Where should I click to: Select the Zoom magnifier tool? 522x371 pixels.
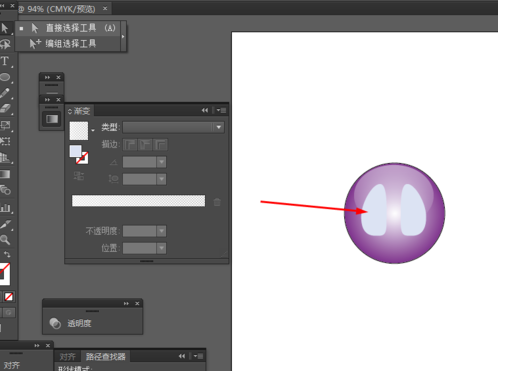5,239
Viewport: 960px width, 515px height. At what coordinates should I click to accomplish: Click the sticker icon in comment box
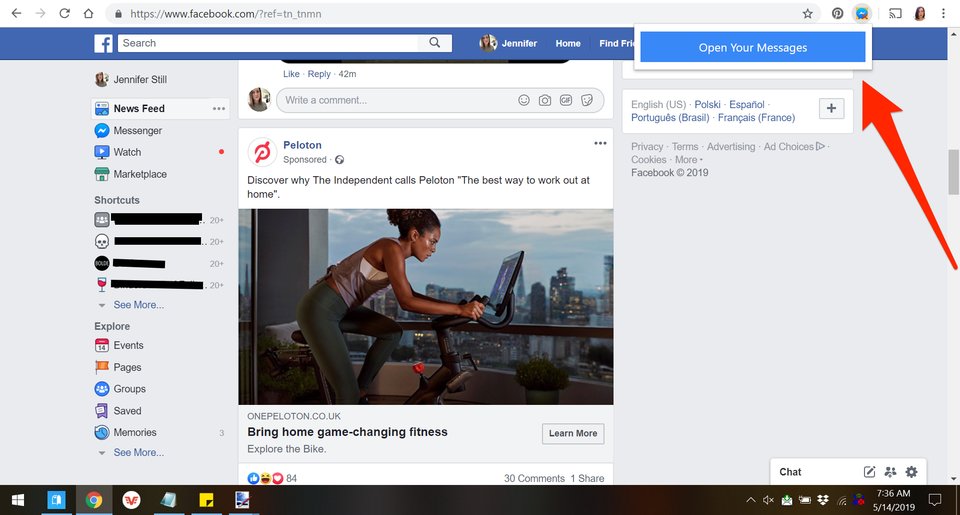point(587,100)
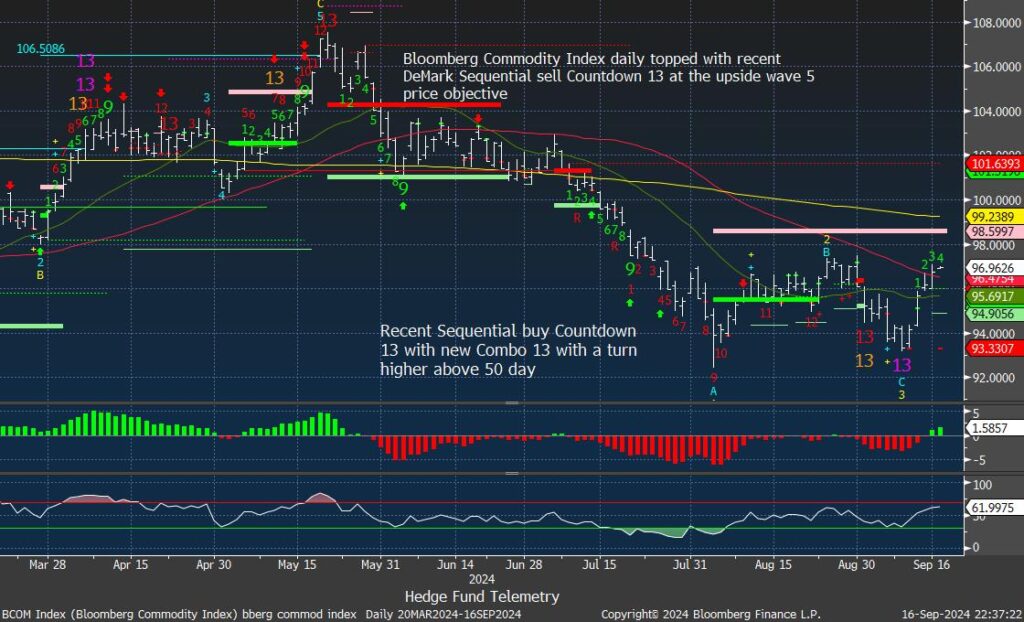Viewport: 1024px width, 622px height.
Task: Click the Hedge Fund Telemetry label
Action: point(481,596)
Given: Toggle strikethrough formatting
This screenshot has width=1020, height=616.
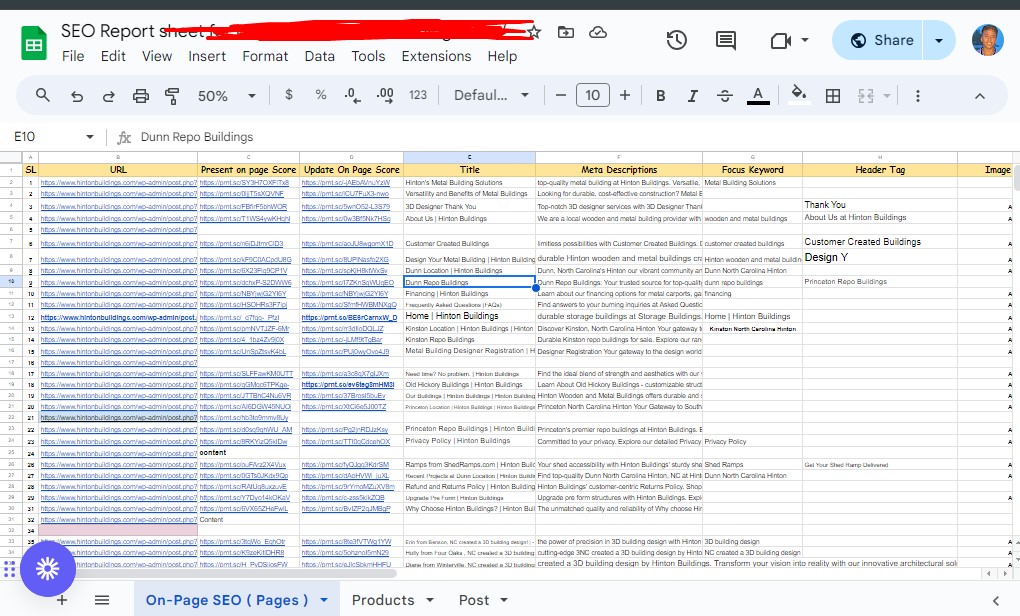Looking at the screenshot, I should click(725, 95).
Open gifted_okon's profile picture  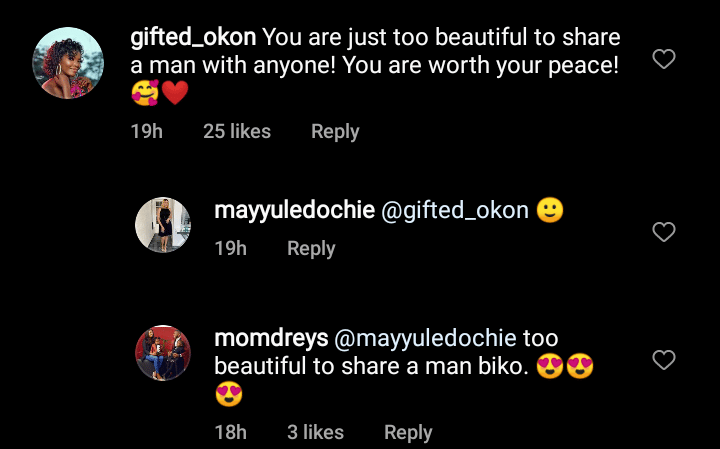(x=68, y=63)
----------------------------------------
YOUR GOAL: Look above for the line containing "Viewport: 960px width, 515px", then copy exactly from it through the line containing "Given: Toggle strikethrough formatting", keeping both and leaving out pictures. Add nothing else.

WRITTEN SOLUTION:
Viewport: 960px width, 515px height. At what coordinates should I click to accomplish: Click the sticker icon in comment box
point(587,100)
Viewport: 1024px width, 622px height.
Task: Click the Hedge Fund Telemetry label
Action: point(481,596)
Given: Toggle strikethrough formatting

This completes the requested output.